Temperature dependence of magnetic domains Does the size of magnetic domains depend on temperature ? Not able to find any papers on this subject, maybe because there is no such dependence... 
 A: As Samuel and CoilKid suggested, it seems that there is not really any temperature dependance of the number of magnetic domains in a bulk material as long as you stay away from the Curie temperature, because the energy scale associated to the creation/destruction of a domain wall is far away from any temperature scale. Let us detail this a little bit more :
What we call domain wall is the region where the magnetization varies continuously from one domain to another. Below is depicted a (Bloch) domain wall separating two domains for which magnetization rotates from the $+\hat{z}$ direction to the $-\hat{z}$ direction. 
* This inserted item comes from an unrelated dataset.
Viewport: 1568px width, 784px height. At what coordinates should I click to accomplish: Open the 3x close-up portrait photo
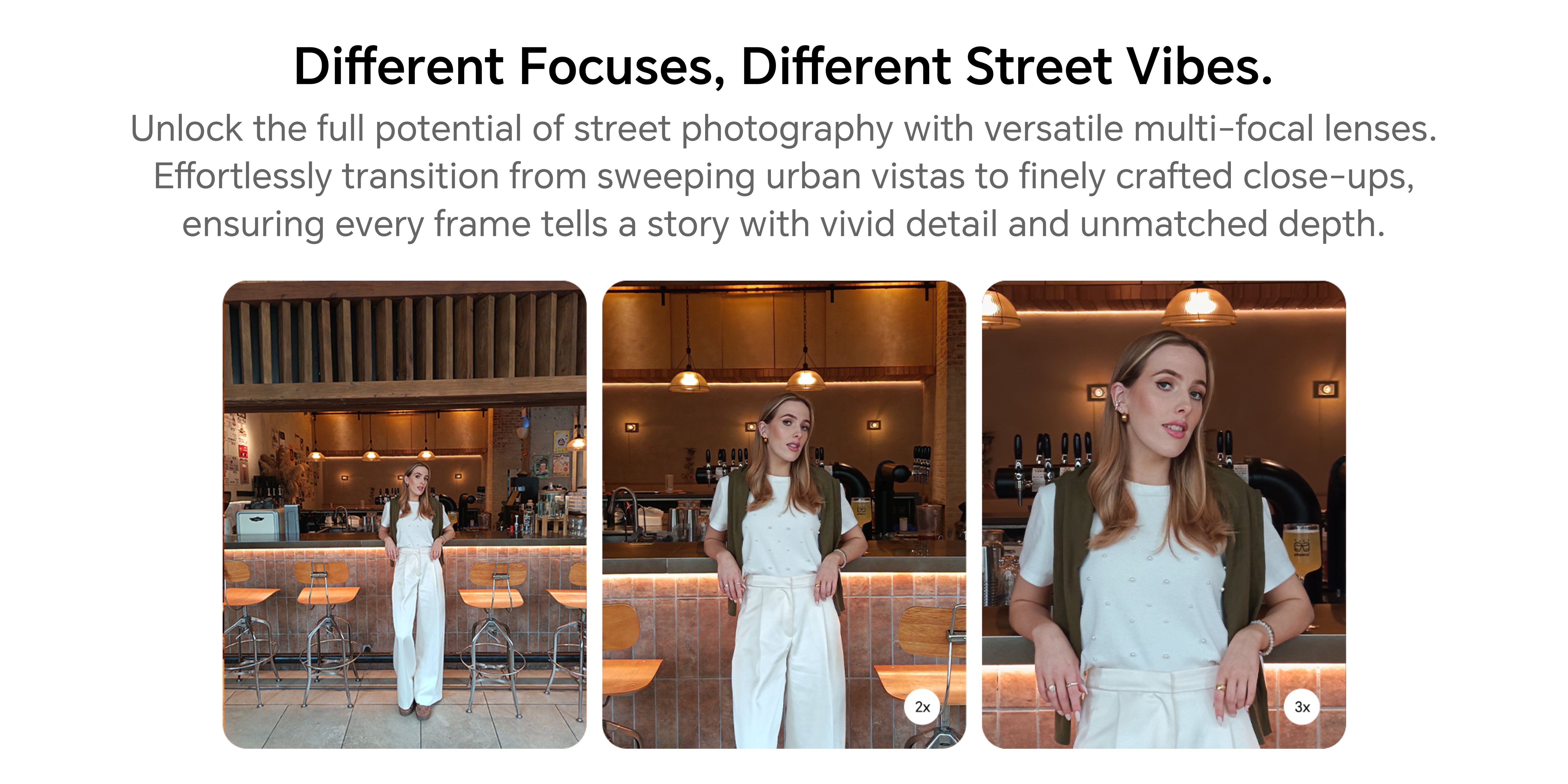coord(1164,514)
One can compute the static energy associated to the creation of such domain wall. There are two terms to be taken into account : the magnetocrystalline anisotropy term which is minimum when the magnetization is along the direction of the easy axis, and the exchange term which represents the local interaction due to the presence of a gradient in magnetization.
Let us considere a 1D domain wall. For simplicity, we assume that :


*

*The magnetocrystalline anisotropy is uniaxial, and the associated easy axis is $\hat{u}_K=+\hat{z}$.

*We define the local magnetization $\textbf{M}=M_s\textbf{m}$, so that $\|\textbf{m}\|=1$. We assume that the magnetization will stay in the $(\hat{y},\hat{z})$ plan along the domain wall.
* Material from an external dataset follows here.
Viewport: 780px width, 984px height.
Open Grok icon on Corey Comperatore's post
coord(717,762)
*We note $\theta$ the angle between the local magnetization and the $+\hat{z}$ axis, such that : 
$$\textbf{m}=
\begin{pmatrix}
0\\[1mm]
\sin\theta(x)\\[1mm]
\cos\theta(x) \\
\end{pmatrix}
$$

*Let be $S$ the transverse surface of the domain wall in the $(\hat{y},\hat{z})$ plan, and $\Delta$ the width of the domain wall.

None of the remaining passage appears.